2019年2月19日放送

音叉(おんさ)職人、本田 泰さん。
音叉とは楽器の調律や音響測定に使う道具です。
「ドレミファソラシドの『ラ』の音。440ヘルツになるように作られた音の基準器です。」
音叉を作る際、440ヘルツの調整に使うのは…
「私の耳です。」
わずか1ヘルツでも違えば、基準となる音叉と一緒に鳴らすと
音がうなるように聞こえます。
「うなりをなくすことが正確な音を出すということなんですよ。」
調整はヤスリを使って、ほんのひと削り、しかも削ったらすぐに鉄板の上へ。
「鉄板の上に置くのは摩擦熱を冷ますためです。
すこし削ったことによっても金属は膨張します。
ヤスリを入れては冷まし、うなりを究極的なゼロに近づける。
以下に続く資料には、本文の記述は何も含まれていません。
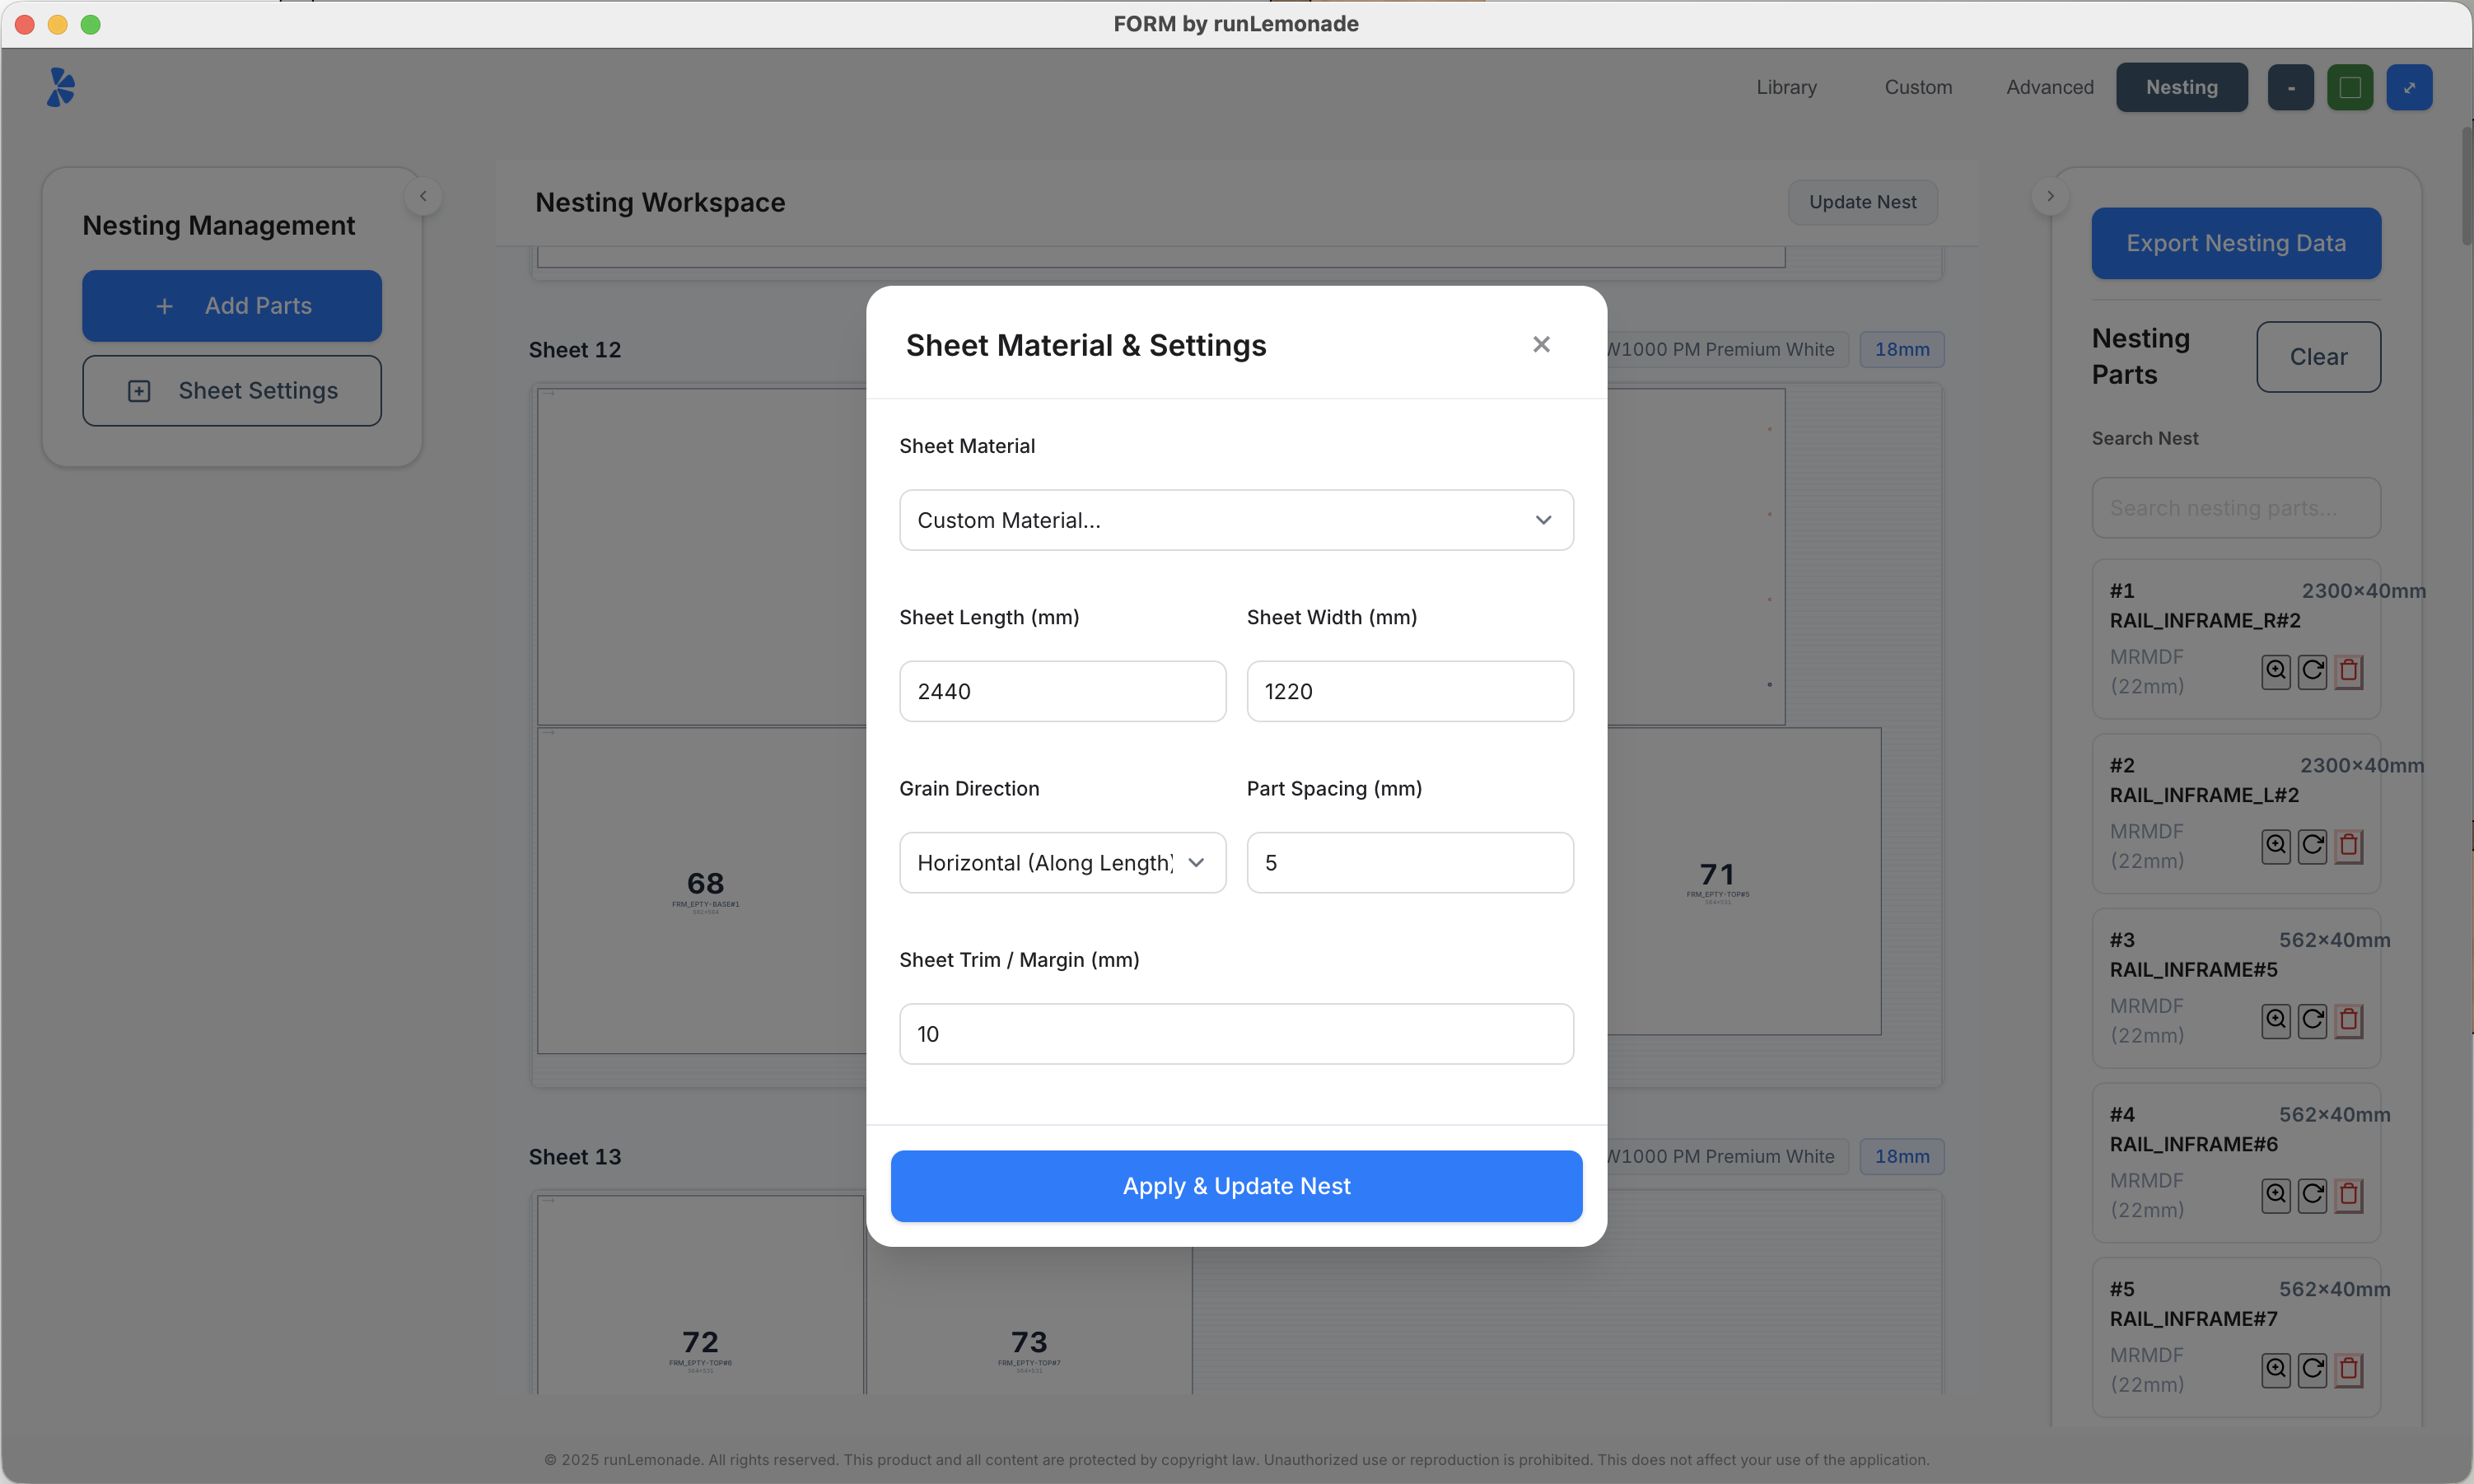
Task: Click Export Nesting Data
Action: point(2237,243)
」
調整後、もう一度確認すると、音のうなりはなくなりました。
「音を愛する人たちに絶対の音を与えるのが使命だと思うんですよ。」
自分の耳を頼りに音の基準を届ける本田さんが共感する言葉。それは…

「人間は負けたら終わりなのではない 辞めたら終わりなのだ」

第37代アメリカ合衆国大統領、リチャード・ニクソン(1913–1994)の言葉です。